◆ Exercise prompt
Write the entries below again, precisely as they appear.

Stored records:
Start of Block

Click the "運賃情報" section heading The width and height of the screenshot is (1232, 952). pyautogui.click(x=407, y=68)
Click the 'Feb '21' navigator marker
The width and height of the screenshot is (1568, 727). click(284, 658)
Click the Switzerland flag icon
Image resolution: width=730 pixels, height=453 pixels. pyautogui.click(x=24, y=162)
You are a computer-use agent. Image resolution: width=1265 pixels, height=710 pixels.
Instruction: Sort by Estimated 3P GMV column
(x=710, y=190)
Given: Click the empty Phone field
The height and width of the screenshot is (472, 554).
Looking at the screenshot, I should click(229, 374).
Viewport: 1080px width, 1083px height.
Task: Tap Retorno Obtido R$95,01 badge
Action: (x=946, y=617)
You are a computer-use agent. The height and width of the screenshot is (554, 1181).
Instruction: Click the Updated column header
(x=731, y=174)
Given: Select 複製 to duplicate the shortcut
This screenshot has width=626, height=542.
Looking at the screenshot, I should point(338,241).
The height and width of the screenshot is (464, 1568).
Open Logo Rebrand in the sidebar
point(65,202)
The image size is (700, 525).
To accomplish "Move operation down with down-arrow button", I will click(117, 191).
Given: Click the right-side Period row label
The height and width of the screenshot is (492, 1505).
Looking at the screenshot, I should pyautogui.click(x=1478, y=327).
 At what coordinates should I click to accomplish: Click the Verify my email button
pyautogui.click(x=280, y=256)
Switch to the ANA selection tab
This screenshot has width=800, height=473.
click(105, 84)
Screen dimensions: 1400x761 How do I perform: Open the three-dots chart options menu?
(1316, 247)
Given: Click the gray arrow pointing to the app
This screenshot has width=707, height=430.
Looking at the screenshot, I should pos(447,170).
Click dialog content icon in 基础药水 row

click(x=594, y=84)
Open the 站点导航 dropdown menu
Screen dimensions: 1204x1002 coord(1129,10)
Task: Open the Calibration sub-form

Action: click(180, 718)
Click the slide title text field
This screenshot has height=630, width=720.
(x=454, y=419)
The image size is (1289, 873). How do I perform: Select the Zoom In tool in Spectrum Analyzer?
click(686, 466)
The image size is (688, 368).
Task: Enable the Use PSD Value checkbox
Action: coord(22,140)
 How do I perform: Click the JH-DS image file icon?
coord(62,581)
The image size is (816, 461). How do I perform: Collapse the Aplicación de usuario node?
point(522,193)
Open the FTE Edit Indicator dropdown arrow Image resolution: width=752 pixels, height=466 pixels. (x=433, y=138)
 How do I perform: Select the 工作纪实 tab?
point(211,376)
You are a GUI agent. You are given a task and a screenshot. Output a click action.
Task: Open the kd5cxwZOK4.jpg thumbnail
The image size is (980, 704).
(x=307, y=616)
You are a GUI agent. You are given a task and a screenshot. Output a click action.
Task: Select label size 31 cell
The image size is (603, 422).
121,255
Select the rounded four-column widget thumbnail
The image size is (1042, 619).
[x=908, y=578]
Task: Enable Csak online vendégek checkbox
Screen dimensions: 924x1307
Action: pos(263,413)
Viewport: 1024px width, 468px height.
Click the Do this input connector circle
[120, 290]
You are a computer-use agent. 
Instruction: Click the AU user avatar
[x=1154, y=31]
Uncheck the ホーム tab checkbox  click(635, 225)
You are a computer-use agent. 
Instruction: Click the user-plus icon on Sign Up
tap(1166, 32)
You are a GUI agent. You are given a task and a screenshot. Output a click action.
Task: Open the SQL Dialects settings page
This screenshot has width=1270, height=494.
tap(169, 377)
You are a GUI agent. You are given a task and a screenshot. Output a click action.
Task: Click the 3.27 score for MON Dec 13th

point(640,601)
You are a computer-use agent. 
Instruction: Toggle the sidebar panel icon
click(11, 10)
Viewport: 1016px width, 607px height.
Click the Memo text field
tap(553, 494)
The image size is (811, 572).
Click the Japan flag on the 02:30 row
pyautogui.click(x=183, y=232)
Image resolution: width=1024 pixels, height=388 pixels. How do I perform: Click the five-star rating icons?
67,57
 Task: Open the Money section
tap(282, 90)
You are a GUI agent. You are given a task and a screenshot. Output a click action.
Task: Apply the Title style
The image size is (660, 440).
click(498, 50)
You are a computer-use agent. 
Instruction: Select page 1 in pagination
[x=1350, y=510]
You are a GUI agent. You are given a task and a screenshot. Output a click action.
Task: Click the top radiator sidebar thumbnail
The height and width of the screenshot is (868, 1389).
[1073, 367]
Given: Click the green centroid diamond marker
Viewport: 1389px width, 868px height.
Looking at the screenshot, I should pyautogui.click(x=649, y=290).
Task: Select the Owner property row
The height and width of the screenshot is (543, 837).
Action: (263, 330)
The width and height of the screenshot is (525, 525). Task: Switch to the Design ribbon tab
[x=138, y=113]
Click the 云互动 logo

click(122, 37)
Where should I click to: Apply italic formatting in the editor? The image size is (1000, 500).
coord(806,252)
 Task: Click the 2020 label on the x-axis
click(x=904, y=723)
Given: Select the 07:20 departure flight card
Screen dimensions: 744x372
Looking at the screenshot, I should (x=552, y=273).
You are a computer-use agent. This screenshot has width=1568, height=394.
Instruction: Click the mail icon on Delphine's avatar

End of Block

◆ Task answer
Click the "運賃情報" section heading The width and height of the screenshot is (1232, 952). pyautogui.click(x=407, y=68)
Click the 'Feb '21' navigator marker
The width and height of the screenshot is (1568, 727). click(284, 658)
Click the Switzerland flag icon
Image resolution: width=730 pixels, height=453 pixels. pyautogui.click(x=24, y=162)
You are a computer-use agent. Image resolution: width=1265 pixels, height=710 pixels.
Instruction: Sort by Estimated 3P GMV column
(x=710, y=190)
Given: Click the empty Phone field
The height and width of the screenshot is (472, 554).
Looking at the screenshot, I should click(229, 374).
Viewport: 1080px width, 1083px height.
Task: Tap Retorno Obtido R$95,01 badge
Action: (x=946, y=617)
You are a computer-use agent. The height and width of the screenshot is (554, 1181).
Instruction: Click the Updated column header
(x=731, y=174)
Given: Select 複製 to duplicate the shortcut
This screenshot has width=626, height=542.
Looking at the screenshot, I should point(338,241).
The height and width of the screenshot is (464, 1568).
Open Logo Rebrand in the sidebar
point(65,202)
The image size is (700, 525).
To accomplish "Move operation down with down-arrow button", I will click(117, 191).
Given: Click the right-side Period row label
The height and width of the screenshot is (492, 1505).
Looking at the screenshot, I should pyautogui.click(x=1478, y=327).
 At what coordinates should I click to accomplish: Click the Verify my email button
pyautogui.click(x=280, y=256)
Switch to the ANA selection tab
This screenshot has width=800, height=473.
click(105, 84)
Screen dimensions: 1400x761 How do I perform: Open the three-dots chart options menu?
(1316, 247)
Given: Click the gray arrow pointing to the app
This screenshot has width=707, height=430.
Looking at the screenshot, I should pos(447,170).
Click dialog content icon in 基础药水 row

click(x=594, y=84)
Open the 站点导航 dropdown menu
Screen dimensions: 1204x1002 coord(1129,10)
Task: Open the Calibration sub-form

Action: click(180, 718)
Click the slide title text field
This screenshot has height=630, width=720.
(x=454, y=419)
The image size is (1289, 873). How do I perform: Select the Zoom In tool in Spectrum Analyzer?
click(686, 466)
The image size is (688, 368).
Task: Enable the Use PSD Value checkbox
Action: coord(22,140)
 How do I perform: Click the JH-DS image file icon?
coord(62,581)
The image size is (816, 461). How do I perform: Collapse the Aplicación de usuario node?
point(522,193)
Open the FTE Edit Indicator dropdown arrow Image resolution: width=752 pixels, height=466 pixels. (x=433, y=138)
 How do I perform: Select the 工作纪实 tab?
point(211,376)
You are a GUI agent. You are given a task and a screenshot. Output a click action.
Task: Open the kd5cxwZOK4.jpg thumbnail
The image size is (980, 704).
(x=307, y=616)
You are a GUI agent. You are given a task and a screenshot. Output a click action.
Task: Select label size 31 cell
The image size is (603, 422).
121,255
Select the rounded four-column widget thumbnail
The image size is (1042, 619).
[x=908, y=578]
Task: Enable Csak online vendégek checkbox
Screen dimensions: 924x1307
Action: pos(263,413)
Viewport: 1024px width, 468px height.
Click the Do this input connector circle
[120, 290]
You are a computer-use agent. 
Instruction: Click the AU user avatar
[x=1154, y=31]
Uncheck the ホーム tab checkbox  click(635, 225)
You are a computer-use agent. 
Instruction: Click the user-plus icon on Sign Up
tap(1166, 32)
You are a GUI agent. You are given a task and a screenshot. Output a click action.
Task: Open the SQL Dialects settings page
This screenshot has width=1270, height=494.
tap(169, 377)
You are a GUI agent. You are given a task and a screenshot. Output a click action.
Task: Click the 3.27 score for MON Dec 13th

point(640,601)
You are a computer-use agent. 
Instruction: Toggle the sidebar panel icon
click(11, 10)
Viewport: 1016px width, 607px height.
Click the Memo text field
tap(553, 494)
The image size is (811, 572).
Click the Japan flag on the 02:30 row
pyautogui.click(x=183, y=232)
Image resolution: width=1024 pixels, height=388 pixels. How do I perform: Click the five-star rating icons?
67,57
 Task: Open the Money section
tap(282, 90)
You are a GUI agent. You are given a task and a screenshot. Output a click action.
Task: Apply the Title style
The image size is (660, 440).
click(498, 50)
You are a computer-use agent. 
Instruction: Select page 1 in pagination
[x=1350, y=510]
You are a GUI agent. You are given a task and a screenshot. Output a click action.
Task: Click the top radiator sidebar thumbnail
The height and width of the screenshot is (868, 1389).
[1073, 367]
Given: Click the green centroid diamond marker
Viewport: 1389px width, 868px height.
Looking at the screenshot, I should pyautogui.click(x=649, y=290).
Task: Select the Owner property row
The height and width of the screenshot is (543, 837).
Action: (263, 330)
The width and height of the screenshot is (525, 525). Task: Switch to the Design ribbon tab
[x=138, y=113]
Click the 云互动 logo

click(122, 37)
Where should I click to: Apply italic formatting in the editor? The image size is (1000, 500).
coord(806,252)
 Task: Click the 2020 label on the x-axis
click(x=904, y=723)
Given: Select the 07:20 departure flight card
Screen dimensions: 744x372
Looking at the screenshot, I should (x=552, y=273).
You are a computer-use agent. This screenshot has width=1568, height=394.
Instruction: Click the mail icon on Delphine's avatar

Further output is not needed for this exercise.